WORK REQUEST A:
In the runbook below, why might a login fail when Redis is down?

READING PASSAGE:
[Start of Attachment]

Skip to content
Pilox

Docs_archive

Runbook

Source docs/RUNBOOK.md · All_docs

Short procedures for operations. Product context: PRODUCTION.md.


Incident: App Not Responding

  1. Check GET /api/health (LB) — 200 expected; if HEALTH_CHECK_DEEP=true, a 503 usually indicates Postgres.
  2. Check Redis: rate limiting fails closed if Redis is down (login / sensitive routes may reject requests).
  3. Review application logs (LOG_LEVEL, JSON output in production).

Incident: No One Can Log In

  1. Redis unavailable → rate limit may block; restore Redis or temporarily reduce load on the instance (per policy).
  2. AUTH_SECRET changed without coordination → all sessions invalidated; users must log in again.
  3. Verify AUTH_URL matches the actual URL (CORS / cookies).

Creating an Admin When All Access Is Lost

  1. Console or SQL access to Postgres: insert/modify a user and a bcrypt hash (not documented here — prefer a secure internal procedure).
  2. Or restore a previous Postgres backup (see below).
  3. Prevention: keep at least one admin API token in a vault, or a documented break-glass procedure.

Postgres Backup and Restore (Manual)

Adapt to your infrastructure; indicative schema:

# Backup
pg_dump "$DATABASE_URL" -Fc -f hive_$(date +%Y%m%d).dump

# Restore (destructive on the target database)

[End of Attachment]

PROVIDED MATERIAL:

[Start of Attachment]

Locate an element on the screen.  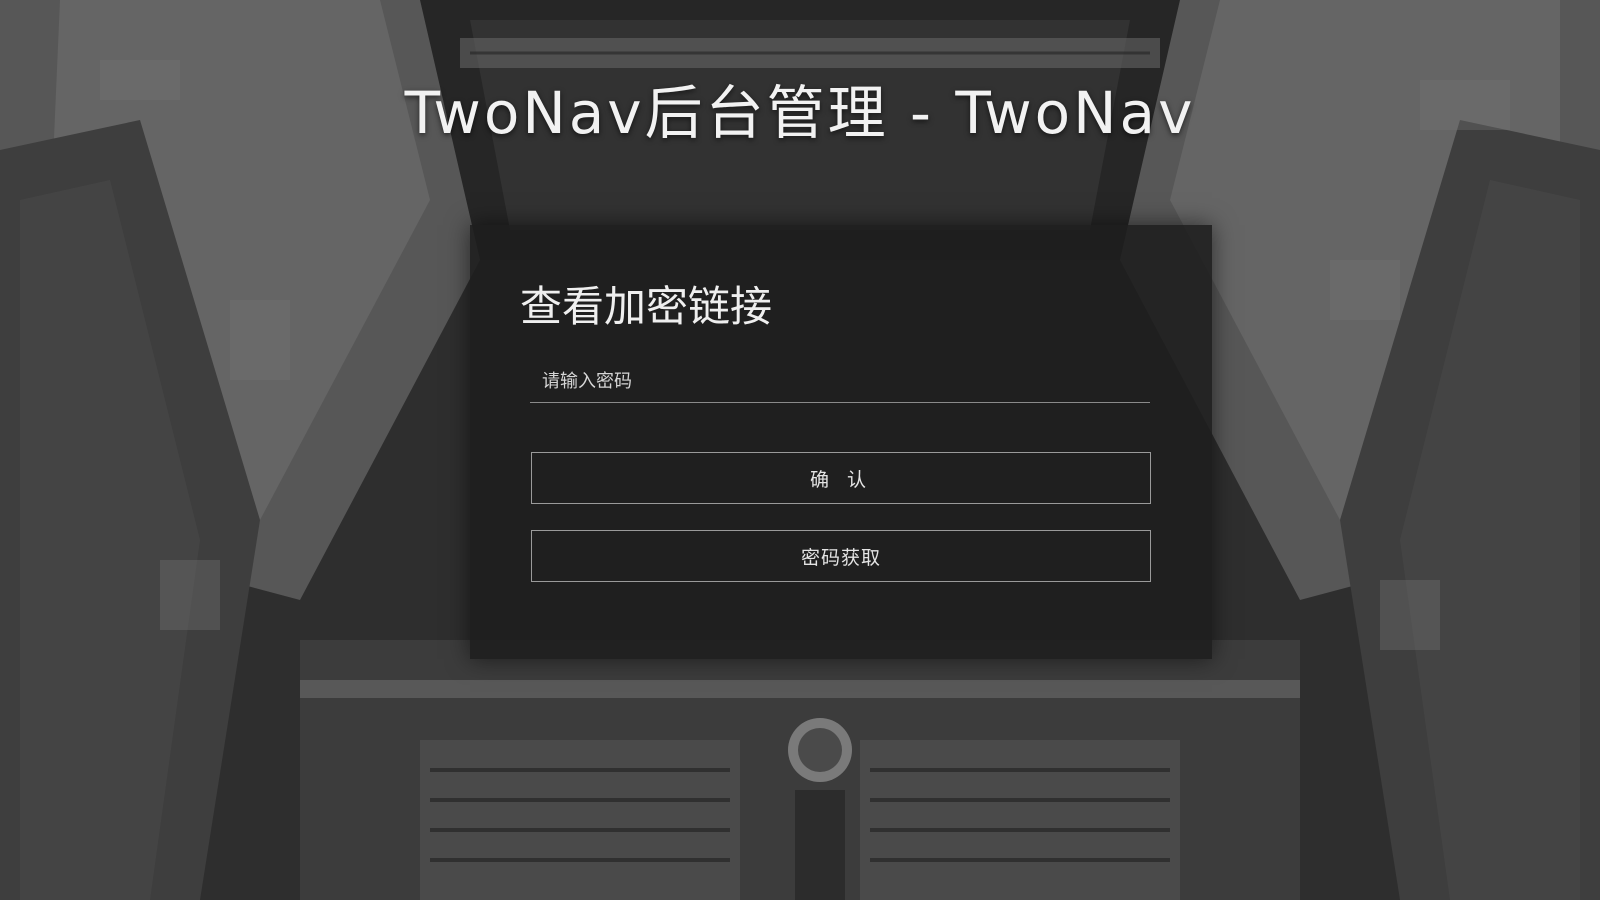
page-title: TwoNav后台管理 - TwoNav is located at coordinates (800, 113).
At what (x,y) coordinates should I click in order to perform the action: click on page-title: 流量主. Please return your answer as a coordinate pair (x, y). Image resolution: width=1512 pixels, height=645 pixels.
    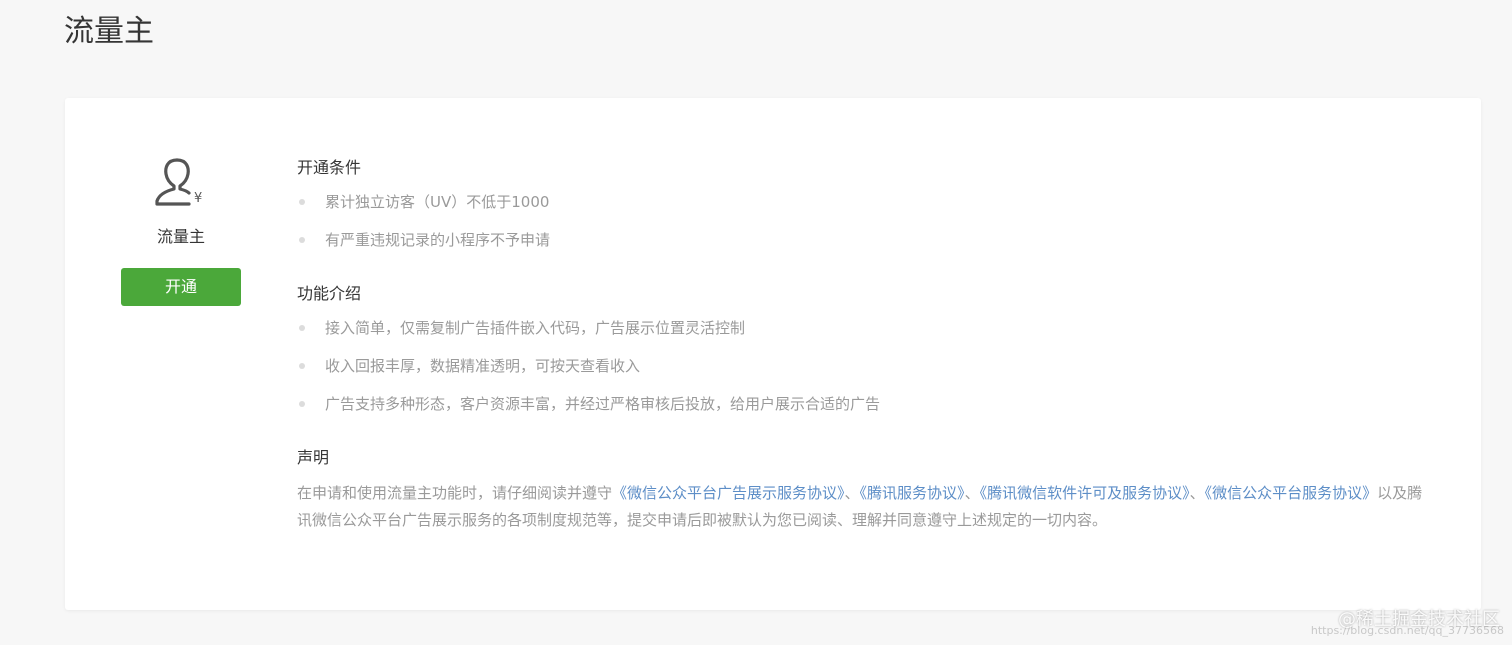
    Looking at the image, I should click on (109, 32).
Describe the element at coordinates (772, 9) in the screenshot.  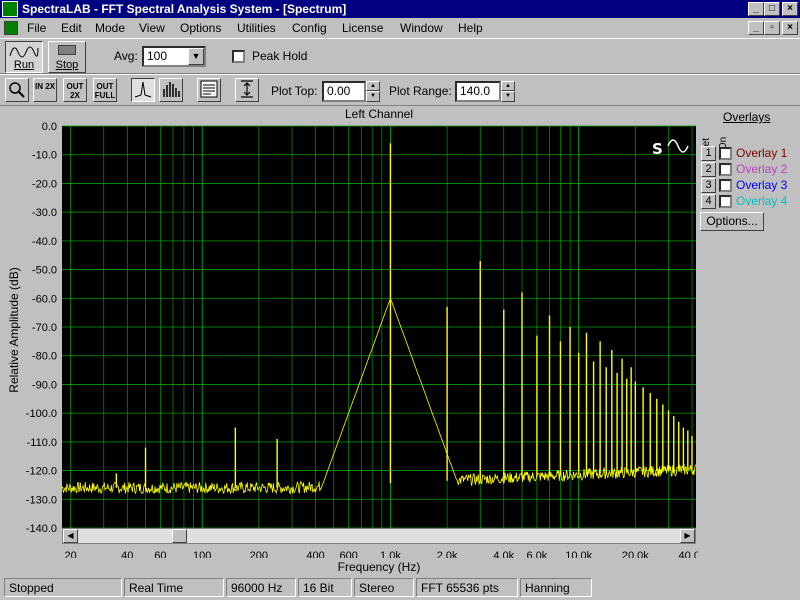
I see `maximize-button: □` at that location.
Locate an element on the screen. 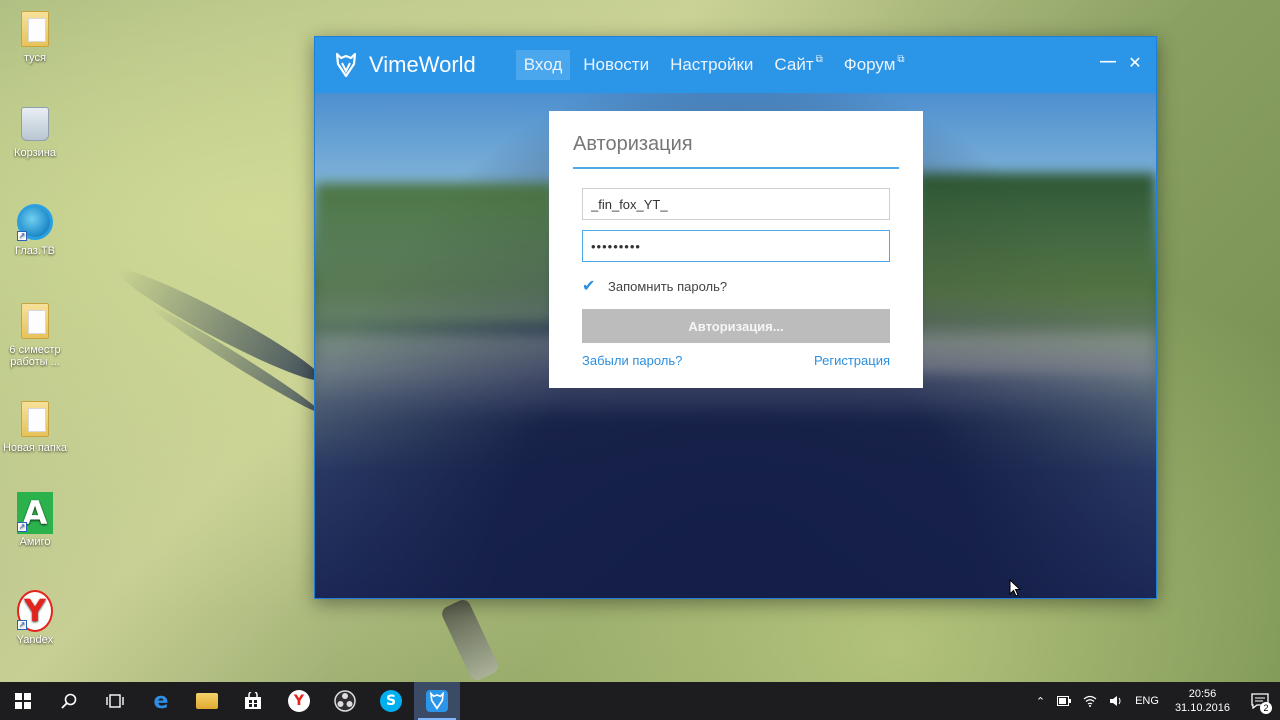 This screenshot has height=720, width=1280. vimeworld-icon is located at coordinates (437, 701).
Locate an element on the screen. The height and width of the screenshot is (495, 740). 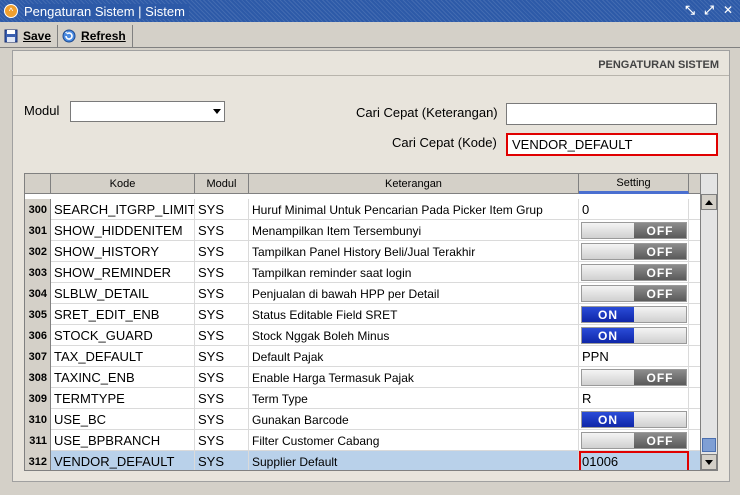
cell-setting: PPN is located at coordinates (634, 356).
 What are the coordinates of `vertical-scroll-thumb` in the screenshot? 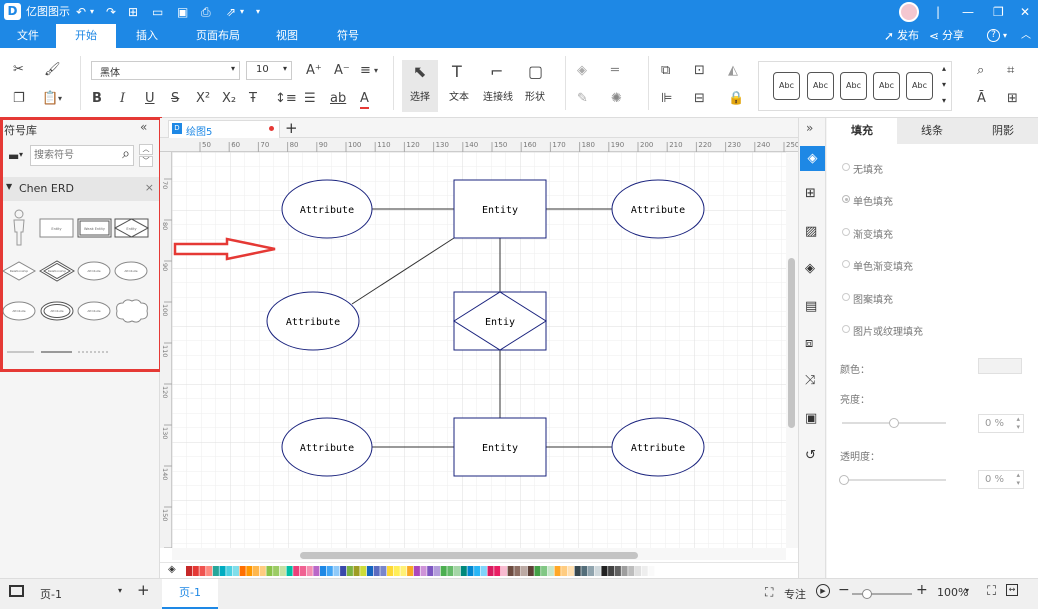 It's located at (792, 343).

[End of Attachment]

WORK REQUEST B:
Give the records from their first line through the line containing "Looking at the" as a JSON list of strings, one string per line, skipping blank lines. Leave the pictures out.

WORKED SOLUTION A:
Rate limiting fails closed when Redis is unavailable, so login and other sensitive routes may reject requests.

WORKED SOLUTION B:
[
  "Locate an element on the screen.  ",
  "page-title: TwoNav后台管理 - TwoNav is located at coordinates (800, 113).",
  "At what (x,y) coordinates should I click in order to perform the action: click on page-title: 流量主. Please return your answer as a coordinate pair (x, y). Image resolution: width=1512 pixels, height=645 pixels.",
  "    Looking at the image, I should click on (109, 32)."
]